From his 2004 book [11]:

“. . . it is shown that in the best halls the ITDG is less than 25 ms.” “Because, in 1959, there were no such parameters as the Lateral Fraction and the Binaural Quality Index, greater importance was placed on ITDG than would be the case today.”

“The next question faced in 1962 was what to call ITDG. Because the sound in the original Tanglewood Music Shed and the Arie Crown Theatre both gave the impression of “remote,” it was decided to call it “intimate.”

“The ITDG is important. A short ITDG in a hall generally indicates an important contributing factor to acoustical quality . . .”

The number and strength of the reflections before the 80 ms mark are highly important contributors to acoustical quality. The reflectograms measured in rated concert halls indicate that for the best acoustical quality not only should the ITDG be short, but the reflections between the ITDG and the 80 ms marker should be large in number, relatively uniformly spaced and not too different on strength. Thus, the important parameter is not when the first reflection occurs, but whether there are a sufficient number and quality of reflections between the first reflection and the 80 ms mark. It should be noted that Beranek’s latter-day remarks, of course, imply that the first reflections are lateral.

5.2. Documentation of Beranek’s Dissociation of ITDG from Intimacy

After five decades of an ever-evolving world in the analysis of concert hall quality, Leo Beranek changed his position of ITDG being the physical correlate of acoustical intimacy. Shown here is his Email to the author in its original form (Figure 4), sent after the ASA New York 2004 conference intended to set his pronouncement for the record. Leo Beranek rarely deviated from his preferred line of thinking, but with his acceptance of new ideas, he had this change of heart on ITDG.
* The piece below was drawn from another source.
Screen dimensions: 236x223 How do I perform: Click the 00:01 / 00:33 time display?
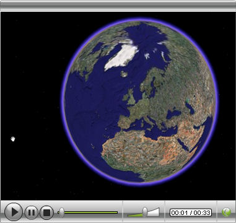coord(191,212)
Leo Beranek was a gracious, thorough and detailed man. At the Sabine Centennial 1994 Meeting of the ASA in Cambridge, U.S., in his acceptance speech for his Honorary Fellowship in the ASA, he told the assemblage to “be kind to young acousticians”! The author has been honored to have been the conduit of this information, and to have received his kindness and to count him as a friend, as well as a colleague. We should all be grateful for his service to our craft and profession.